ASSIGNED TASK
Excluding pictures, transcribe precisely the lines from the one containing "You are a GUI" to the final line of the listing below, inclusive, and nothing more.

------------------------------

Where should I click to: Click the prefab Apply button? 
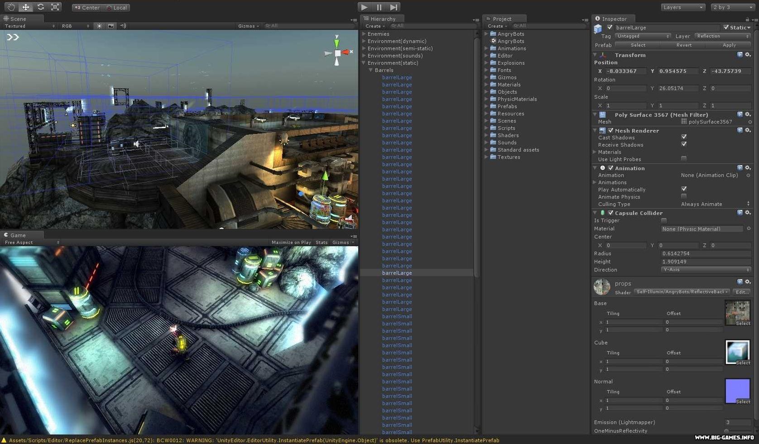[x=729, y=45]
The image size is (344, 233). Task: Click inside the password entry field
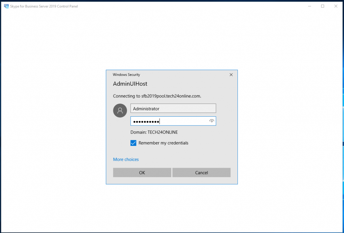(x=168, y=121)
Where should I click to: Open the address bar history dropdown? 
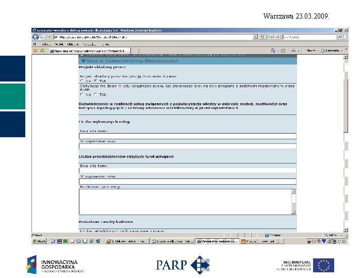pos(255,37)
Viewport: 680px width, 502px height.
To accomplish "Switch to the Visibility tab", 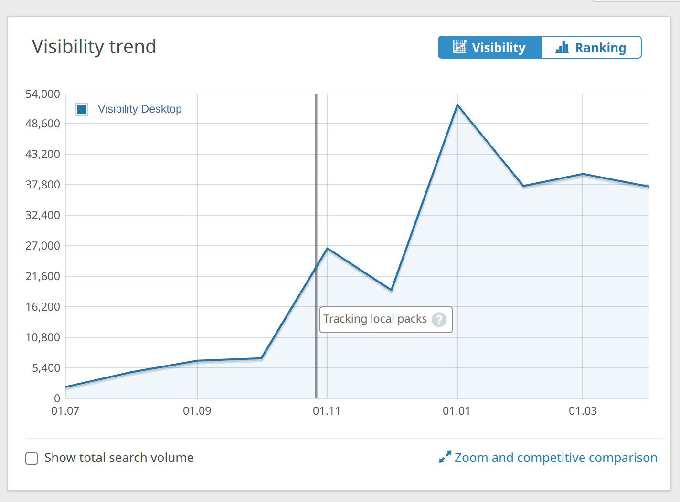I will [490, 47].
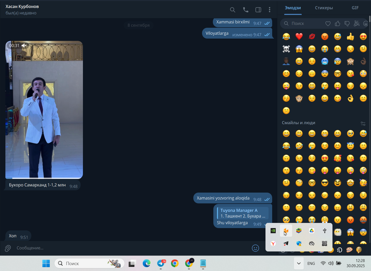Click the video progress bar under the singer

coord(44,178)
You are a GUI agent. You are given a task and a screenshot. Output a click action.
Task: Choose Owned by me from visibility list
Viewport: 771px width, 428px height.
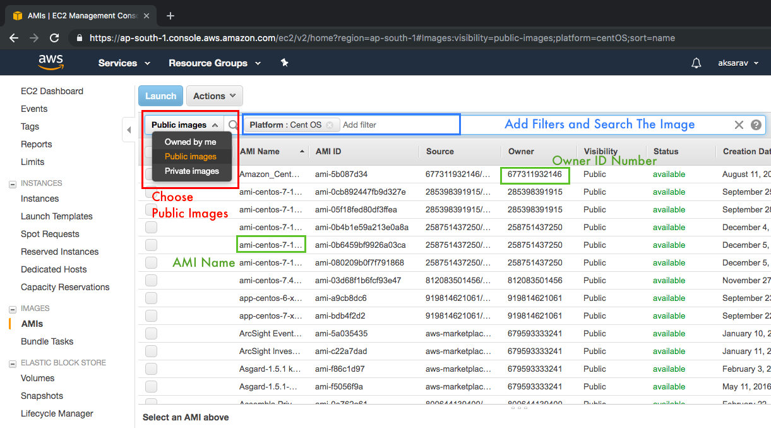pyautogui.click(x=190, y=142)
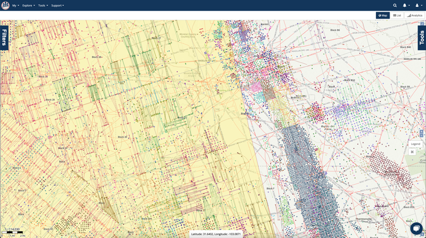Switch to the Map view
The height and width of the screenshot is (238, 426).
coord(382,15)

------------------------------

OUTPUT OF THE EXERCISE
You are a GUI agent. You are given a task and a screenshot. Output a click action.
Task: Choose Owned by me from visibility list
Viewport: 771px width, 428px height.
pyautogui.click(x=190, y=142)
Switch to the Map view
The height and width of the screenshot is (238, 426).
coord(382,15)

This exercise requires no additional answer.